(TRECHO FORNECIDO)
====

Defesa de
agente público
não é função de procurador
O governador
Cláudio Lembo apresentou, em 10 de maio, à Assembléia Legislativa
de SP, o Projeto de Lei Complementar n° 33/2006, que altera a Lei
Orgânica da PGE, incluindo como atribuição do procurador do
Estado: "representar, mediante requerimento expresso, as
autoridades do Poder Executivo e das entidades autárquicas do
Estado, exceto das universidades públicas, nas ações judiciais e
processos administrativos de que sejam partes em razão de atos
praticados no exercício regular do cargo ou função, desde que em
consonância com as orientações gerais ou especificas do
respectivo órgão jurídico". O PLC encontra-se atualmente na
Comissão de Constituição e Justiça (CCJ).
A polêmica
proposta foi remetida ao governador pelo procurador geral do Estado,
Elival da Silva Ramos. "A PGE vem, ao longo de várias
décadas, procurando ser o órgão responsável pela orientação
jurídica do Estado. Nenhum administrador deixará de consultá-la a
partir de uma legislação como essa, porque ele sabe que terá
adversários em qualquer decisão polêmica", justificou. O
procurador geral diz ainda que a aprovação do PLC viabilizaria o
trabalho dos procuradores em alguns setores, onde atualmente não se
tem uma atuação consultiva adequada, como por exemplo na área
tributária.
Na sua exposição
de motivos, Elival Ramos utiliza como paradigma a Lei n° 9.028, de
12 de abril de 1995, que em seu artigo 22, define: "cabe à
Advocacia-Geral da União, por seus órgãos, inclusive os a ela
vinculados, nas suas respectivas áreas de atuação, a
representação judicial dos titulares dos Poderes da República
(...) concernente a atos praticados no exercício de suas
atribuições institucionais ou legais (...)". O referido
artigo é alvo de uma ação direta de inconstitucionalidade,
proposta pelo Conselho Federal da OAB, que não teve até o momento
o seu mérito julgado.

====

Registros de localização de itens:
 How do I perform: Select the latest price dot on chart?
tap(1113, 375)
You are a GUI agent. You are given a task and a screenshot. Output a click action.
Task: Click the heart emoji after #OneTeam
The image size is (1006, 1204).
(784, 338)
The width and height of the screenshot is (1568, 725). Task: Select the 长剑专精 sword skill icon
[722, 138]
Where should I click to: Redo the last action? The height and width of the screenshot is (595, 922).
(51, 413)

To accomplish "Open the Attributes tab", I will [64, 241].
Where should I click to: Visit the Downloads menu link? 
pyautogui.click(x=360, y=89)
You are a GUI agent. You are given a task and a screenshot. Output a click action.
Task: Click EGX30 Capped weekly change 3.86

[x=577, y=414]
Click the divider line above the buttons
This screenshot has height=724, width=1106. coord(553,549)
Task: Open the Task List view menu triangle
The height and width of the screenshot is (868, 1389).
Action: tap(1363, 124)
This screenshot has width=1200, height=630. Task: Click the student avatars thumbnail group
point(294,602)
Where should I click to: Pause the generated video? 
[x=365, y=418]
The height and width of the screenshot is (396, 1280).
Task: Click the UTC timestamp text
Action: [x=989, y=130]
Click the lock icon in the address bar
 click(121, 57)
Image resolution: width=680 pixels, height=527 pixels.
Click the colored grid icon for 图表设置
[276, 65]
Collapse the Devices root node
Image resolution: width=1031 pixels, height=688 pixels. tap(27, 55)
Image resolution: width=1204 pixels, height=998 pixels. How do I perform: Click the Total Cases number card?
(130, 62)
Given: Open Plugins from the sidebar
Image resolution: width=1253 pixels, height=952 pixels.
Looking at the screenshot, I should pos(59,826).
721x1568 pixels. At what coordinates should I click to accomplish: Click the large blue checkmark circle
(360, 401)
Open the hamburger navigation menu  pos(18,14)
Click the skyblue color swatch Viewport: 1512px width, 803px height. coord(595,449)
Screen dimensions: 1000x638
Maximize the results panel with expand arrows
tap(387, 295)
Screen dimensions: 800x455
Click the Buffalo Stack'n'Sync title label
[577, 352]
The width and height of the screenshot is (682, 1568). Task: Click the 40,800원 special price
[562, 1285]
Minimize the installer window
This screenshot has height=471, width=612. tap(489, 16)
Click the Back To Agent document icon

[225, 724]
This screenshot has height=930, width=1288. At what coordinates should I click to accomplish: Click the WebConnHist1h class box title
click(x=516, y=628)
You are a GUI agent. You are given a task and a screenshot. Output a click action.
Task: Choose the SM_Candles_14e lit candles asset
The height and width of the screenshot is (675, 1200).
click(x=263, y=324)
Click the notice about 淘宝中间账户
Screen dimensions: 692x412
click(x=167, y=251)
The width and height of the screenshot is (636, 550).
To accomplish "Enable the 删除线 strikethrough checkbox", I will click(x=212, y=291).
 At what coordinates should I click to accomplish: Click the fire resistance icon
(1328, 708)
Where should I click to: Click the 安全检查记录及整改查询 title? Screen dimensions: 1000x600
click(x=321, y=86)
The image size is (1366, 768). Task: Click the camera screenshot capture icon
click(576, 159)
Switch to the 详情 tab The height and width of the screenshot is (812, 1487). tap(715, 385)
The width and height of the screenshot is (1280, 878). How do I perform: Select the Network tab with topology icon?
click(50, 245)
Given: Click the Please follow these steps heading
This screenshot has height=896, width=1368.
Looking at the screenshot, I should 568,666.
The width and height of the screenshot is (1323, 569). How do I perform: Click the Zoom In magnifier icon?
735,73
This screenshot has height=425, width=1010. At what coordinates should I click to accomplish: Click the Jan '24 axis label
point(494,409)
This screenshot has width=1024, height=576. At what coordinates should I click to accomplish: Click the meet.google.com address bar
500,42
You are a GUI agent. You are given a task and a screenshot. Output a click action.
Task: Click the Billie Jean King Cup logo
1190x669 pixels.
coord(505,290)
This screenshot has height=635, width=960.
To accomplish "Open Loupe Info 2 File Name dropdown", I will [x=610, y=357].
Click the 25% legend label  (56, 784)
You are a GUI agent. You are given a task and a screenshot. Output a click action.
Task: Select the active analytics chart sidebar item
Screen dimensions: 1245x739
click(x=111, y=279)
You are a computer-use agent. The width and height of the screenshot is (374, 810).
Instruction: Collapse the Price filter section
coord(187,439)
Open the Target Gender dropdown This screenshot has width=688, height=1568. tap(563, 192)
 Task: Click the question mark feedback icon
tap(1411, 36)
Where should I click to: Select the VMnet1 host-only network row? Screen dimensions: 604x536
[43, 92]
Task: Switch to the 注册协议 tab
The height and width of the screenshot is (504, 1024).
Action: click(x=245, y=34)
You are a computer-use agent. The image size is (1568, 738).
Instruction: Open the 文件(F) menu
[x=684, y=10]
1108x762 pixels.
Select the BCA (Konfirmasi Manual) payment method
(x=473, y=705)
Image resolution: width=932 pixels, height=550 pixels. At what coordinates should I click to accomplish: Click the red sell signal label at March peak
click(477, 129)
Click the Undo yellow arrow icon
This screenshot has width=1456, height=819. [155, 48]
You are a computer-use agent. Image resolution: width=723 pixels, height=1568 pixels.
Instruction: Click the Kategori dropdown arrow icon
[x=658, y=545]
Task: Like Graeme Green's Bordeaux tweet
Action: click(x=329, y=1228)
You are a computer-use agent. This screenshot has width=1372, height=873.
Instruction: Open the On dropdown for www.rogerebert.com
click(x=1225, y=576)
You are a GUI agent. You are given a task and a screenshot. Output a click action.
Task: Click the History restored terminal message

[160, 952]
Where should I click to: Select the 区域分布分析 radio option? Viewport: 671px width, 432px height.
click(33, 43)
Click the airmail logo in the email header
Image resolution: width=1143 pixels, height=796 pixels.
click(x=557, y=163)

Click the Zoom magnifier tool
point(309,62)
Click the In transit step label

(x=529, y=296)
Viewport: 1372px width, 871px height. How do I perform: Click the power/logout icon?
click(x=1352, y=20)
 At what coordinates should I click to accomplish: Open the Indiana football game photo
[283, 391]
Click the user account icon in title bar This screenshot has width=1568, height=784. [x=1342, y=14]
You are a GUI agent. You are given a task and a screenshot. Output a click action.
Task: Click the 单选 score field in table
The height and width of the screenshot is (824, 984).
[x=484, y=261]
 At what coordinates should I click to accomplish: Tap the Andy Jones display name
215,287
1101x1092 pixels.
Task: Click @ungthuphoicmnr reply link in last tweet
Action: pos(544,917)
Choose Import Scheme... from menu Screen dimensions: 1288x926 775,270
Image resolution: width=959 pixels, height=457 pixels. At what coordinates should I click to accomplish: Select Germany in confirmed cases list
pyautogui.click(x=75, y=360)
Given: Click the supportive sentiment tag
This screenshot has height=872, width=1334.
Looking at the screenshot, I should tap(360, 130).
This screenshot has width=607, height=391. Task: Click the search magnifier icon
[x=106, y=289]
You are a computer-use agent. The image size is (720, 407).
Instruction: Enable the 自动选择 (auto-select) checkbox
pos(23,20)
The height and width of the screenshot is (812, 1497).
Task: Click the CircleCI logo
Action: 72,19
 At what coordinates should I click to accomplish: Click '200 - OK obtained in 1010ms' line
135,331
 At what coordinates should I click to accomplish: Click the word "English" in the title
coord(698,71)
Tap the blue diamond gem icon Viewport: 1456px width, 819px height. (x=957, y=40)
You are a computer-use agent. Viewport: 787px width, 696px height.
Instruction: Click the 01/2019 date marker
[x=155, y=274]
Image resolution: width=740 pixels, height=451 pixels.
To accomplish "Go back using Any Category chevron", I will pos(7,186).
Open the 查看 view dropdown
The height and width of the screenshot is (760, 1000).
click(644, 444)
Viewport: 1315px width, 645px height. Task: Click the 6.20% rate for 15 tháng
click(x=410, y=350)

====

(PROBLEMA PROPOSTO)
Cite, sem alterações, a passagem do texto sobre a defesa de agentes públicos pela PGE que vai de "Na sua exposição" até "seu mérito julgado.", incluindo este último.

(EXERCÍCIO RESOLVIDO)
Na sua exposição
de motivos, Elival Ramos utiliza como paradigma a Lei n° 9.028, de
12 de abril de 1995, que em seu artigo 22, define: "cabe à
Advocacia-Geral da União, por seus órgãos, inclusive os a ela
vinculados, nas suas respectivas áreas de atuação, a
representação judicial dos titulares dos Poderes da República
(...) concernente a atos praticados no exercício de suas
atribuições institucionais ou legais (...)". O referido
artigo é alvo de uma ação direta de inconstitucionalidade,
proposta pelo Conselho Federal da OAB, que não teve até o momento
o seu mérito julgado.